Nearly 6-months after moving up to live near us and after a disastrous 3-month trial period living in a local private home “care” arrangement (another story for another post…), Dad was living in a nearby Assisted Living Facility. The facility was lovely, the staff members were fabulous and Dad felt very much at home there. It was handsomely decorated in his favorite color schemes. As we made our way back to his apartment after outings, he would often imagine us walking down the corridor of a grand cruise ship, on the way back to his “berth”. He had a small, studio-type apartment that we had set up with all of his favorite creature comforts and belongings. It even had a kitchenette area with a sink, dorm-sized refrigerator and cabinets for his abundant snack cache. He would take morning walks around the building after breakfast, join in on all of the daily activities and get together with me numerous times during the week. We were about a year and a half into his LBD diagnosis and life was going along pretty well. All things considered, Dad seemed happy.
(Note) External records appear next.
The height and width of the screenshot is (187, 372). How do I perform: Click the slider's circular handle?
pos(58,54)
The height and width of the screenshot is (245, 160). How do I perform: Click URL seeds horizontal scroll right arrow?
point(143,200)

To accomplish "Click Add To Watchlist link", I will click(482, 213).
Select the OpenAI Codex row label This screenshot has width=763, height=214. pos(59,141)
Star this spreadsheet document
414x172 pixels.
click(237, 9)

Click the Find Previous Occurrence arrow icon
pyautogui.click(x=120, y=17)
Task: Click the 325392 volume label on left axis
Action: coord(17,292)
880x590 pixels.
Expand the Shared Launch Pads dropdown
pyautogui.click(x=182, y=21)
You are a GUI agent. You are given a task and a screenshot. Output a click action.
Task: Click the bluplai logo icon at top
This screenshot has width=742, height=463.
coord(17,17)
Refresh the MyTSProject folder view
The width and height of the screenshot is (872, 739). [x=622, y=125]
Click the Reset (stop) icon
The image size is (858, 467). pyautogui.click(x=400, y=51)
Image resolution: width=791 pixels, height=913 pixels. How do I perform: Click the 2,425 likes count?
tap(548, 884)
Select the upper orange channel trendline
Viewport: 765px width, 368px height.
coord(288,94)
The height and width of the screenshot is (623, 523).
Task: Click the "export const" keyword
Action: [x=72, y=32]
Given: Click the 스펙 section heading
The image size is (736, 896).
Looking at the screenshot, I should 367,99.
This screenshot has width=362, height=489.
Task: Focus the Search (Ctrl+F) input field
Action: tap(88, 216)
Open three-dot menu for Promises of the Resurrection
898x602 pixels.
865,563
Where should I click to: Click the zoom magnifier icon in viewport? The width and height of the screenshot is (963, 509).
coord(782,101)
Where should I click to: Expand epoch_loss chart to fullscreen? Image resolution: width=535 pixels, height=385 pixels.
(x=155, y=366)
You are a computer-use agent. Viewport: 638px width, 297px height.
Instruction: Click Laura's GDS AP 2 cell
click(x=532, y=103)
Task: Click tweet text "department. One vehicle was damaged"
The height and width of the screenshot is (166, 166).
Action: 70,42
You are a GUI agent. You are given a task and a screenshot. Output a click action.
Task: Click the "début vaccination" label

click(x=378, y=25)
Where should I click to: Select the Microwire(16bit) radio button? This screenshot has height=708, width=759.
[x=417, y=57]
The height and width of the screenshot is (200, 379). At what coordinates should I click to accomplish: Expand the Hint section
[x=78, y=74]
Periodically however, things would run amuck – especially when Dad became sick. A bronchial or urinary tract infection has the ability to turn this otherwise wonderfully warm, congenial person into a weapon-wielding man on a mission. On this particular trip to see Dad, I was presented with his tool box when I made my regular pit stop at the medication room on the way down to his place.
The nurse gently smiled as she held out the box and with a look of apology said; “we had to confiscate this last night, you should probably take it home.”
“What happened?”
“He cut the cord off of his lamp.”
“Really, did he or anyone or anything get hurt?!”
“No, but he hasn’t been himself lately. So for his safety and others we think he shouldn’t have these tools anymore.”

As I made my way down to his room, I knocked on the door and heard the familiar; “Yell-ow!” greeting. When I asked him what happened to his lamp, he told me that it needed fixing and showed me the piece of cord that he had neatly cut off. Nothing I could see appeared to have been damaged or in need of repair. I asked; “did you unplug it before you cut it?” He quietly paused, looked up at me and flatly said; “of course”, as if to imply I was an idiot for even asking. Tool box and wounded lamp in car, we made our way out the driveway to enjoy a few hours in the day. The morning was cut short however, as it turned out that Dad had the beginning of a new cold and started to feel lousy as our travels continued. Hmm, that explains things.

Several months later on another occasion, I received a phone call from one of the nurses at the Home. This time they were calling to alert me that they suspected something was brewing with Dad because he was agitatedly walking around the hallways brandishing his television remote control “guns”. Apparently, he thought there were some thieves in the building taking facility property. Luckily his tools were no longer available at this point, so the “weapons” were far less dangerous.

This was the first time I had experienced the paranoia that often comes with dementia in the elderly. I had always heard stories, but had yet to see this happen with Dad until now. This was the first time of many occurrences to come that would require me to drive over and take him out of the environment to redirect him. Usually just taking him out for a bite to eat or an ice cream does the job. I suppose in Dad’s case, food soothes the savage beast inside! A day or so later after sending a urine specimen out for analysis, we learned that Dad had a urinary tract infection. Hmm what a surprise, I was starting to catch on.